Illegale Restaurants in Paris: Die Eliten lassen ohne Maske während Lockdown die Sektkorken knallen (Video)

Während den Bürgern im Corona-Lockdown der Zugang zu Restaurants und Cafés versperrt bleibt, feiern die Eliten in teuren und geheimen Hinterzimmer-Restaurants ohne Maske. Das berichtete der französische Nachrichtensender M6Info.

Ein Fernsehbericht des französischen Privatsenders M6Info (gehört zur RTL-Gruppe) über geheime Luxusdinner und Untergrundrestaurants im Corona-Lockdown sorgt in Frankreich für Wirbel. Mit versteckter Kamera wurde in diesen Zirkeln gefilmt.

Während die Normalbürger wegen des totalitären Lockdowns nicht ins Restaurant oder Café gehen dürfen, lässt es sich ein Teil der Elite gut gehen, indem man kurzerhand das gesellschaftliche und kulinarische Leben für erlesene Gäste in Hinterzimmer oder anderen Stockwerke verlegt.

In diese Zirkel der »Reichen und Schönen« kommt man nur auf Empfehlung. Danach kann man in illustrer Gesellschaft das Beste aus der französischen Sternen-Küche genießen zum Preis von 160 Euro bis fast 490 Euro pro Menü.

Der Gast riskiert maximal eine doppelte 135-Euro-Strafe für das Nichttragen der Maske und Nichtrespektieren der Ausgangssperre, der Gastronom maximal ein Jahr Haft (Haftstrafen unter 2 Jahren werden in Frankreich systematisch zur Bewährung ausgesetzt) und 15.000€.

Eine anonyme Quelle hatte sogar behauptet, dass auch Minister und hochrangige Politiker an exklusiven Untergrund-Dinnern teilgenommen hätten, bei denen sowohl die Gäste als auch die Bedienung ohne Maske waren.
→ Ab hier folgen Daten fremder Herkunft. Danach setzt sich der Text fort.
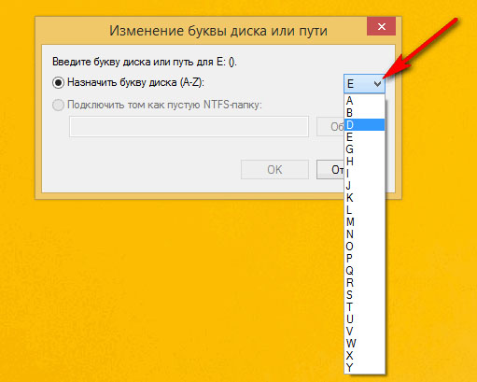Choose letter W in the drive list
This screenshot has height=382, width=477.
[x=364, y=344]
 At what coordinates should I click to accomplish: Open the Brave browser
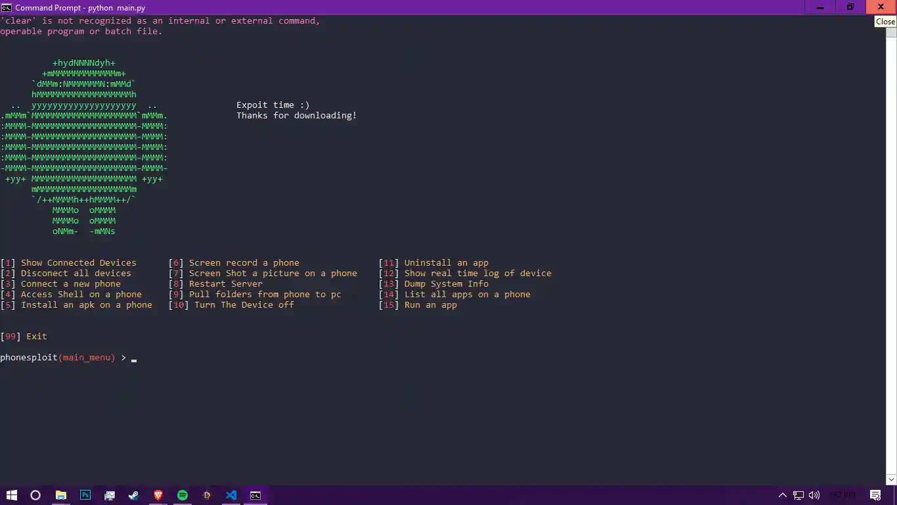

Inzwischen hat die besagte Person jedoch ihre Aussage angeblich wieder zurückgenommen.

Laut einem anonymen Veranstalter solcher Veranstaltungen, der später als Pierre-Jean Chalencon, der Eigentümer des Palais Vivienne, bekannt wurde, finden sie zwei- oder dreimal pro Woche statt und werden von Ministern der Regierung besucht. Chalencon behauptete später, er mache Witze, als er die Verstöße zugab.

Letzte Nacht leitete der Generalstaatsanwalt von Paris, Remy Heitz, eine Untersuchung der Angelegenheit ein und behauptete, dass Organisatoren und Teilnehmer strafrechtlich verfolgt werden (Mega-Lockdown: Ausgangssperren auch am Tag, Gleichschaltung der Länder).

„Wenn Minister oder Abgeordnete gegen die Regeln verstoßen haben, müssen sie Geldstrafen zahlen und wie jeder andere Bürger bestraft werden“, sagte Juniorministerin Marlene Schiappa.

Dies ist nur das jüngste Beispiel dafür, dass Regierungsmitglieder und andere Insider in großen westlichen Ländern die gleichen Lockdown-Richtlinien vermeiden, die sie anderen Menschen auferlegen.